WORK REQUIRED
Keep the wording of the records intact as you retype them, and omit every image.

(Entries taken from a collection)
##########
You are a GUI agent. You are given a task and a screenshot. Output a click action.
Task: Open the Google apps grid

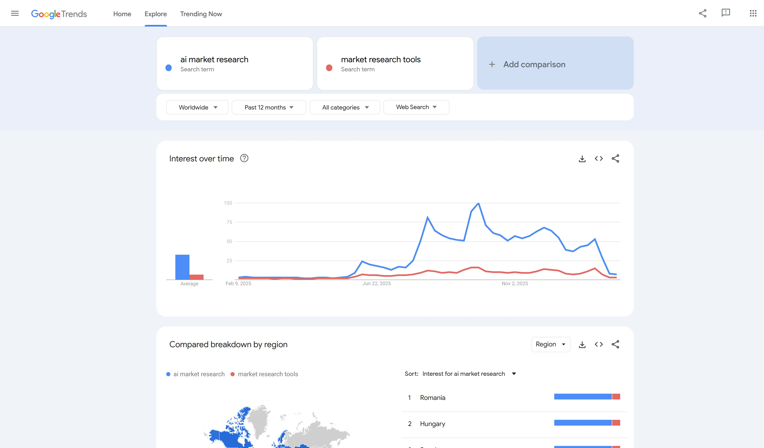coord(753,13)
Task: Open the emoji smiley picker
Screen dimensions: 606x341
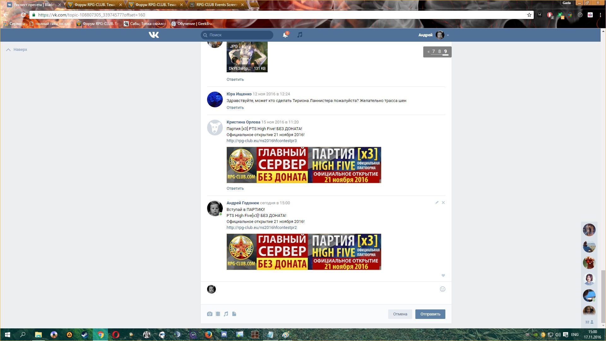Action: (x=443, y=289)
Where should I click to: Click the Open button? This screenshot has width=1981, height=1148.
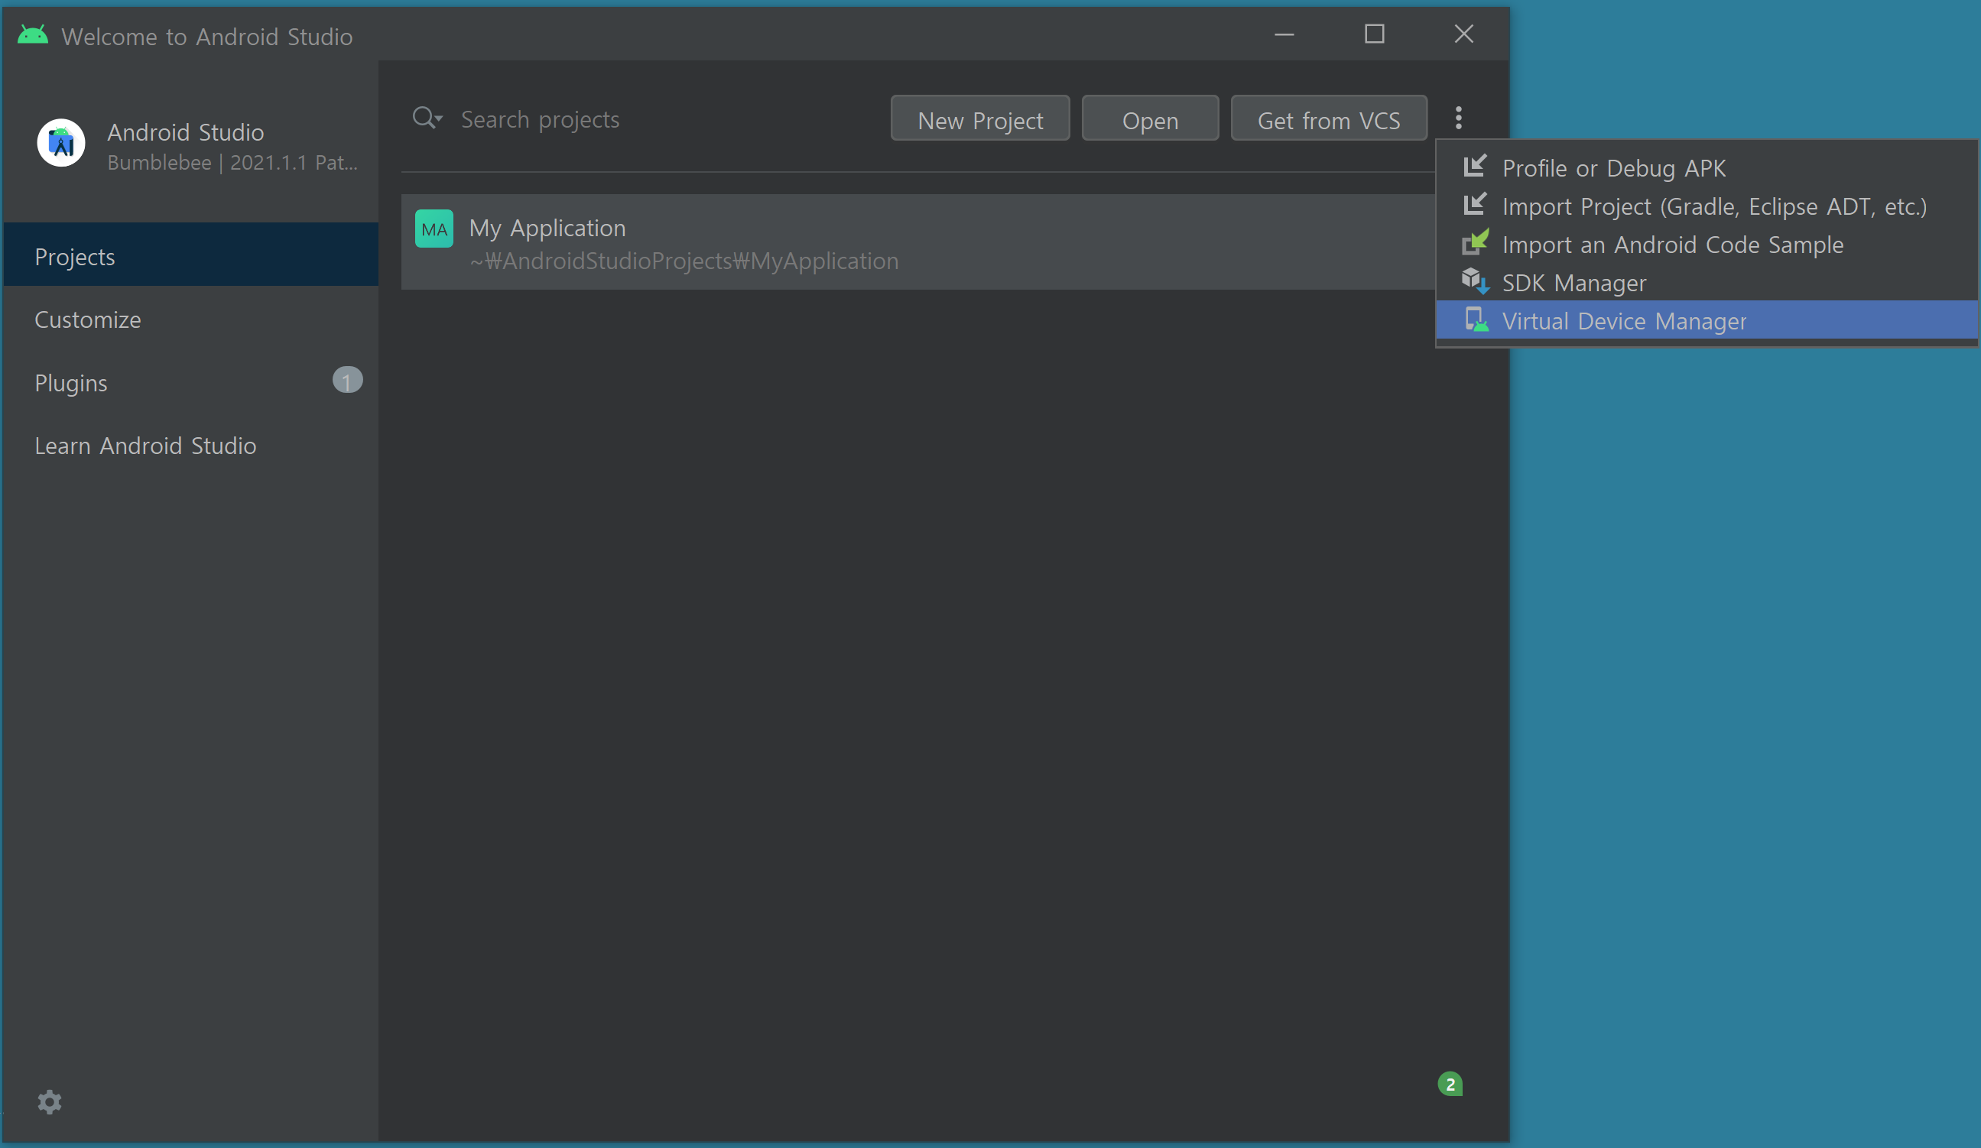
##########
RESPONSE TO THIS TASK
You are a GUI agent. You are given a task and a screenshot. Output a click action.
Task: Open the Google apps grid

coord(753,13)
Task: Open the emoji smiley picker
Screen dimensions: 606x341
Action: (x=443, y=289)
Where should I click to: Click the Open button? This screenshot has width=1981, height=1148.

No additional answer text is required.